Limitaciones en la remediación

El proveedor del dispositivo no habría podido corregir el problema porque no era el fabricante del equipo, y el reemplazo por parte del fabricante no se habría materializado durante el periodo en el que la fuente trabajó allí. No se aportan detalles del modelo, marca o firmware, por lo que no es posible atribuir el problema a una familia concreta de cerraduras o a una versión específica.

Contexto: controles físicos y marcos de seguridad

Aunque ISO/IEC 27001 define un sistema de gestión (ISMS) y no “garantiza” ausencia de fallos, sí exige que los controles se seleccionen y operen de forma eficaz frente al riesgo. En la práctica, un bypass reproducible en un control de acceso físico crítico es una señal de alerta para cualquier organización que dependa de la segmentación física para proteger infraestructura.

En paralelo, iniciativas como las guías de NIST y las recomendaciones de la ENISA suelen insistir en que la seguridad física forma parte integral del modelo de defensa, especialmente en entornos híbridos donde el “perímetro” se ha difuminado pero el hardware sigue estando en algún sitio.

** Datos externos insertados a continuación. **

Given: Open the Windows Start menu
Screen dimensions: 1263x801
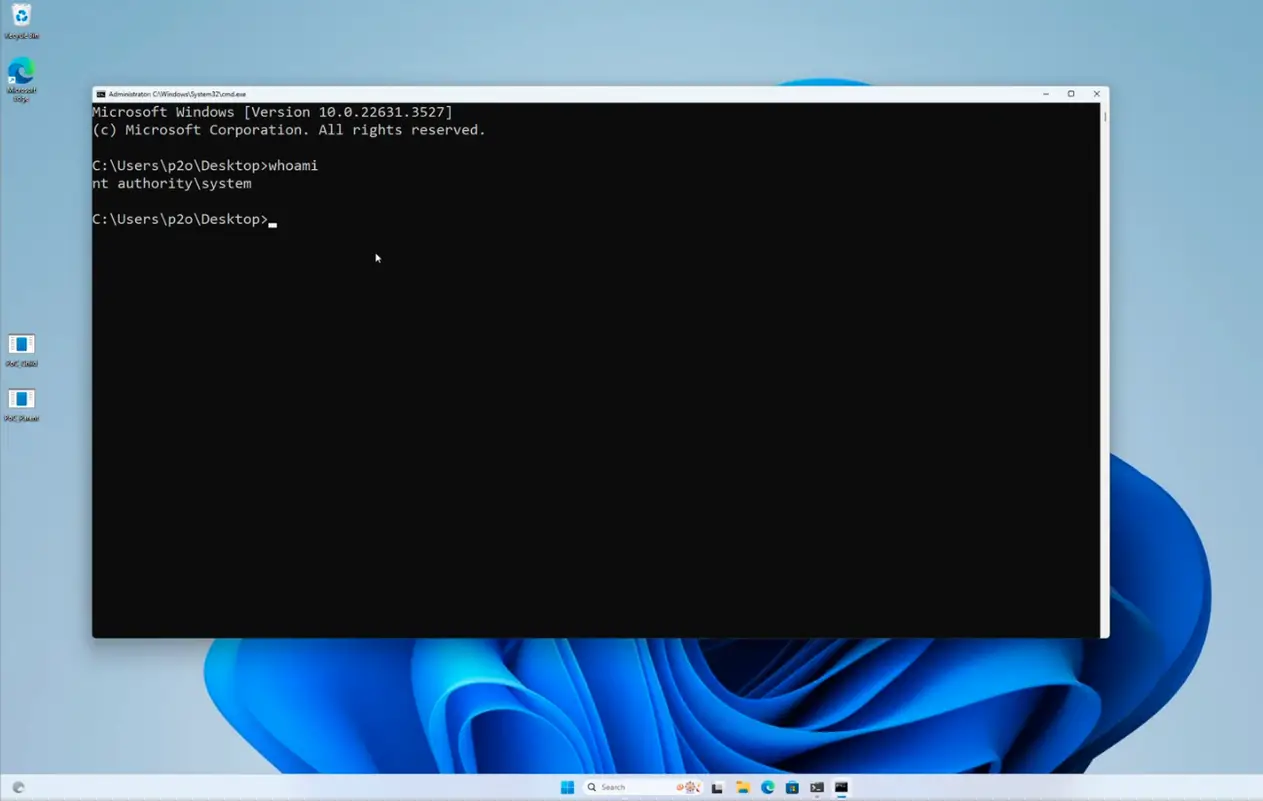Looking at the screenshot, I should [567, 787].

Cierre: por qué importa hoy

Más allá de la anécdota, el mensaje para la industria es directo: una vulnerabilidad en cerradura 2FA de sala de servidores puede neutralizar políticas avanzadas de Zero Trust, hardening o monitoring si el atacante puede llegar al rack. En 2026, con cadenas de suministro más complejas y amenazas que combinan técnicas físicas y lógicas, la seguridad del datacenter y sus controles de acceso vuelve a ser un punto de auditoría que ya no admite “demostraciones” superficiales, sino validación técnica real.